→ **EXERCISE MATERIALS**:
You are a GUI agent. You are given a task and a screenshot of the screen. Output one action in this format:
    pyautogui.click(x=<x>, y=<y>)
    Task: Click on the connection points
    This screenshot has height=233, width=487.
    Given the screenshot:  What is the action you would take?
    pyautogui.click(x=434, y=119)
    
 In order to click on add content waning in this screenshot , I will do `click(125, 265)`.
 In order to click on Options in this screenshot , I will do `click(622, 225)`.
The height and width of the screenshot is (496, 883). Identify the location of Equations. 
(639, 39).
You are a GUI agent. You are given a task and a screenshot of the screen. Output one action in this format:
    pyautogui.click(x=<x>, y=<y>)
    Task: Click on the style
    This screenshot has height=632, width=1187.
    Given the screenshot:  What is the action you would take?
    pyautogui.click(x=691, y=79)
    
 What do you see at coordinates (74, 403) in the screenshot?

→ **WRITTEN REQUEST**: Reproduce every one of the entries above word for word.

→ **EXERCISE RESPONSE**:
You are a GUI agent. You are given a task and a screenshot of the screen. Output one action in this format:
    pyautogui.click(x=<x>, y=<y>)
    Task: Click on the connection points
    This screenshot has height=233, width=487.
    Given the screenshot:  What is the action you would take?
    pyautogui.click(x=434, y=119)
    
 In order to click on add content waning in this screenshot , I will do `click(125, 265)`.
 In order to click on Options in this screenshot , I will do `click(622, 225)`.
The height and width of the screenshot is (496, 883). Identify the location of Equations. 
(639, 39).
You are a GUI agent. You are given a task and a screenshot of the screen. Output one action in this format:
    pyautogui.click(x=<x>, y=<y>)
    Task: Click on the style
    This screenshot has height=632, width=1187.
    Given the screenshot:  What is the action you would take?
    pyautogui.click(x=691, y=79)
    
 What do you see at coordinates (74, 403) in the screenshot?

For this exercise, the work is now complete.